Is the time right for deep discounts?

HIGH POINT — Gangster Al Capone is credited with cynically advising voters in Chicagoland to “vote early — and vote often.”

Based on the current realities in Furnitureland, I’d be willing to bet that if Scarface was running retail instead of bootleg booze, his advice today would be something along the lines of “Discount early — and discount often.”

And one could certainly make a case to support his advice. Let’s face it … Market is here, and the majority of suppliers and retailers simply have too much inventory right now.

After the pandemic unhooked just about every link in the supply chain, home furnishings retailers suddenly found themselves scrambling for inventory at the very time consumer demand was going through the roof.

But now, almost in the blink of an eye, product that had been ordered months and months ago came home to roost at the very time consumer demand dried up as quickly as a stray raindrop in the desert.

Throw in record-high rates of inflation and subsequent hikes in the cost of food, utilities and other nonnegotiable costs and well, shift happens.

It should come as a surprise to none of us to see consumers pulling the plug on cars, electronics and yes, furniture, in favor of what I like to call necessity spends — food, gas, utilities, etc.

A recent report from NerdWallet, an American personal finance company founded in 2009 by Tim Chen and Jacob Gibson, says that inflation may cost American households some $11,500 as a result.

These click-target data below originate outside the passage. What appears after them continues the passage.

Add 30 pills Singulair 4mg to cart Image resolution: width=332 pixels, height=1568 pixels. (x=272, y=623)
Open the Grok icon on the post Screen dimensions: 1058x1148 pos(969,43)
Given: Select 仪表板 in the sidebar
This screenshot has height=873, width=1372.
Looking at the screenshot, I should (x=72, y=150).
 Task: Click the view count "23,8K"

As part of the report, NerdWallet said it used inflation and annual spending data from the Bureau of Labor Statistics to project how spending this year may differ from spending in 2020 when inflation was relatively stable.

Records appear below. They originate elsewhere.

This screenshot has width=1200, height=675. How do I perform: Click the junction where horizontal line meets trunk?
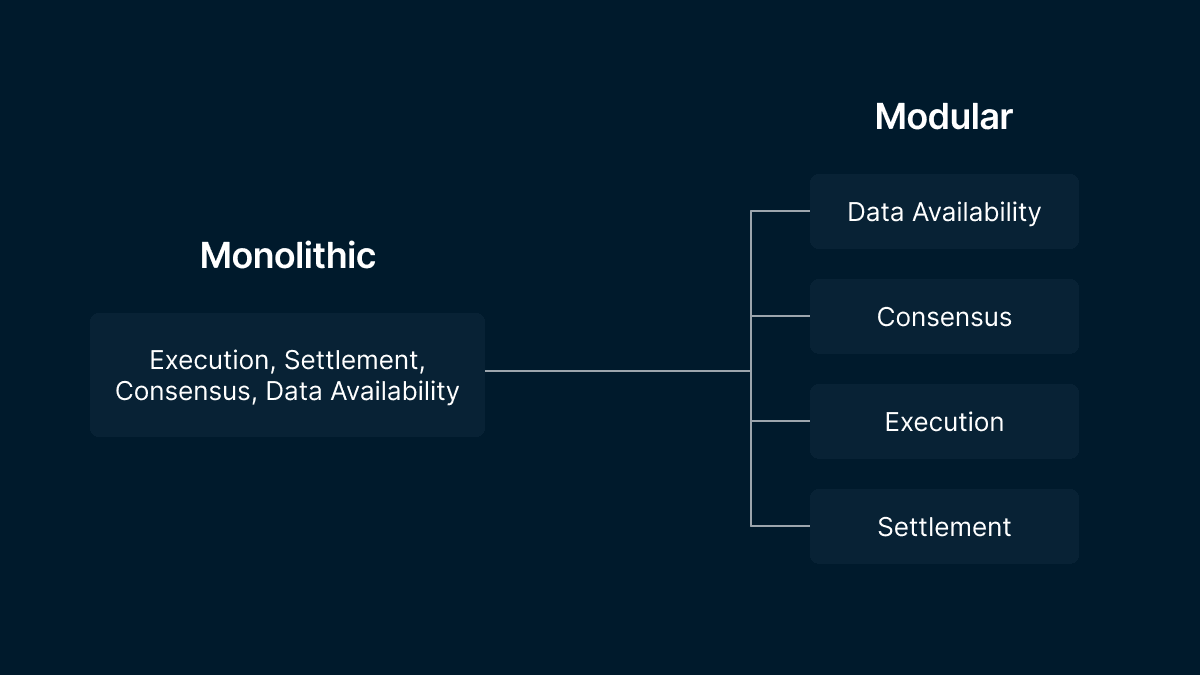(751, 371)
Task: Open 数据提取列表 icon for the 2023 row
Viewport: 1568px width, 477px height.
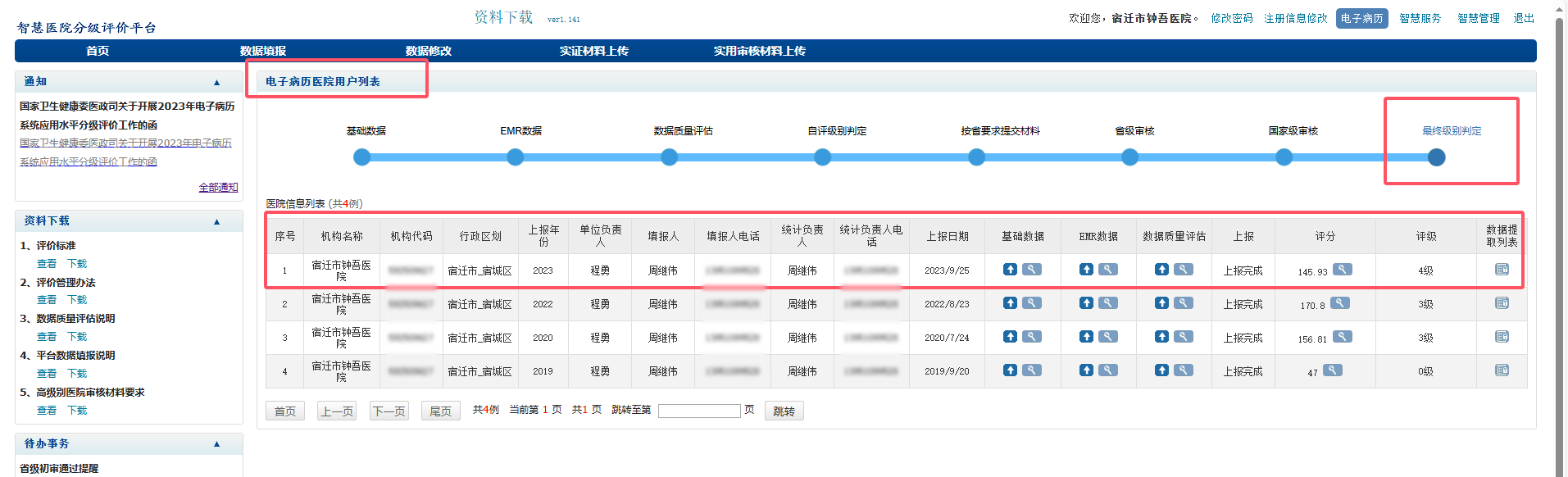Action: tap(1502, 270)
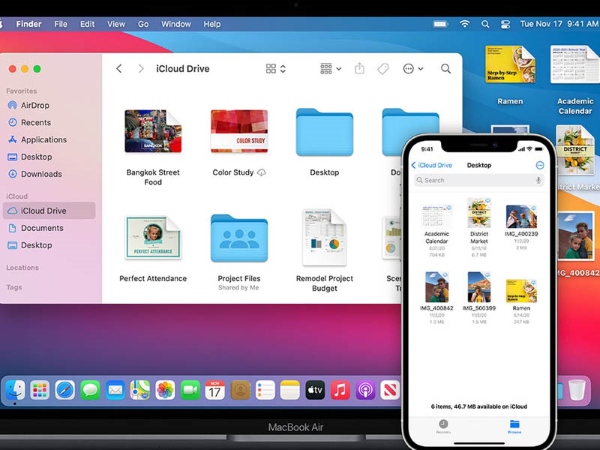Screen dimensions: 600x450
Task: Expand the Group By options dropdown
Action: pos(330,69)
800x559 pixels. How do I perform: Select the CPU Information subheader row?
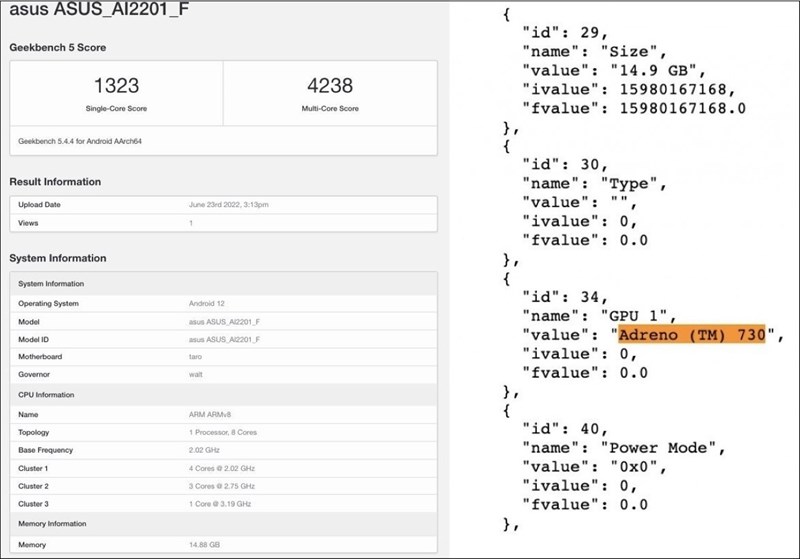(x=222, y=395)
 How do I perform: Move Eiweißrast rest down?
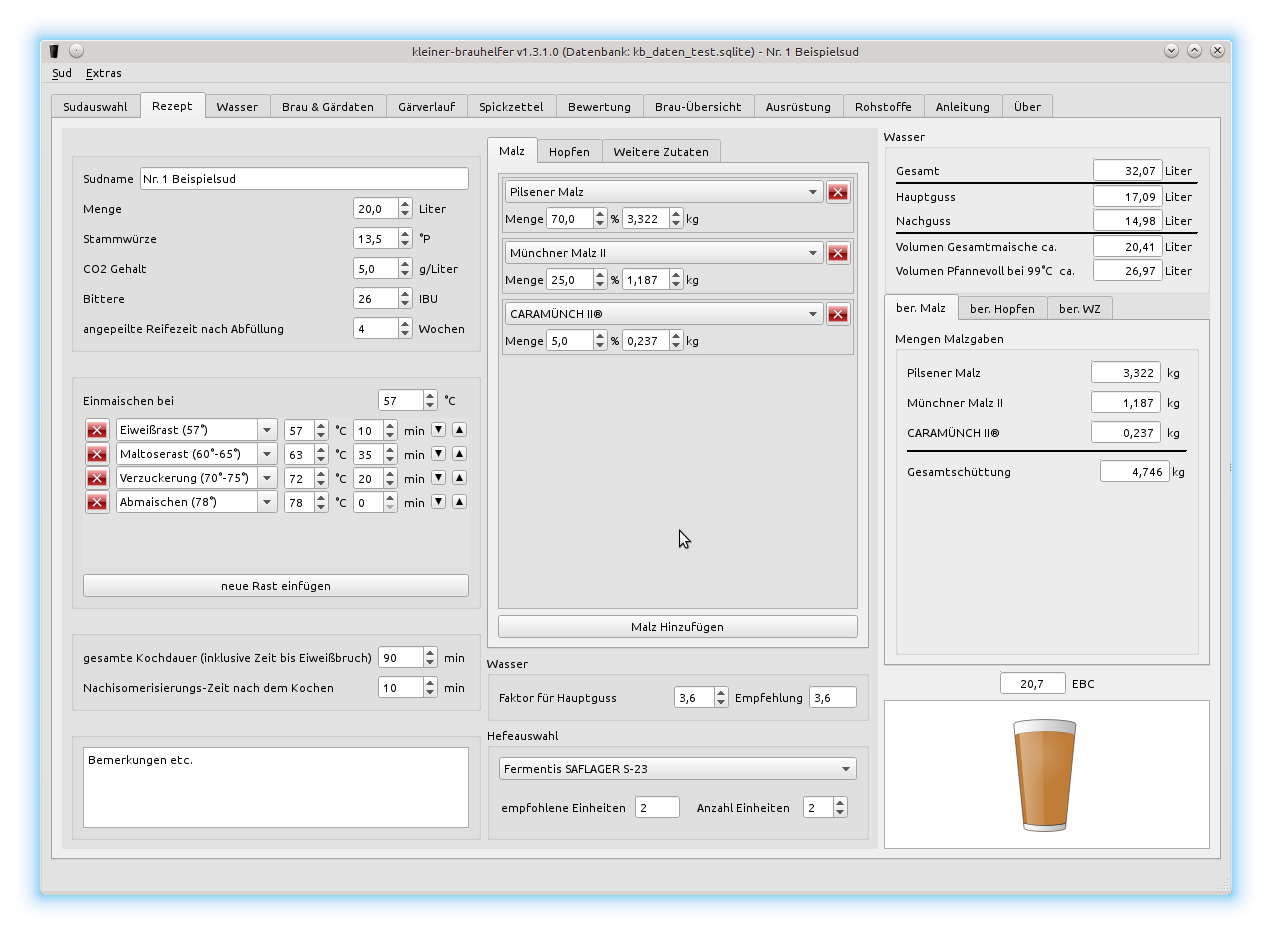point(438,430)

The company evaluated a handful of categories that it says many, if not most, Americans spend money on, including food and utilities.  

On that basis, the company concluded that household expenditures could spike by as much as $11,500.

In 2020, NerdWallet states that American households spent an average of $61,300 for things such as housing, food entertainment, transportation, clothing and “everything else.”

This year, due to inflation, that number stands to hit $72,900, a difference of more than $11,500. The report did acknowledge that spending was somewhat atypical in 2020 as the pandemic resulted in people spending less on commuting, child care and entertainment, and more on home improvements.

The report said it was “a safe assumption that people will spend less in certain categories this year, too, if for no other reason than to avoid high prices. This is primarily why we think spending in 2022 will be similar to 2020.”

By the way, a quick peek at government numbers confirms that furniture is one of the categories consumers are spending less on.

The report suggests that across all the spending categories it looked at, costs for groceries, shelter and gas are projected to spike the most. 

It also included a chart of anticipated price hikes and spending changes. To see that chart, Click here 

Based on our industry’s history, I don’t think we need a crystal ball to predict the advent of new rounds of markdowns, deep discounts and closeouts.

The real question then becomes what will those discounts do to the balance sheets of the scores of retailers already up against the ropes because of the pandemic?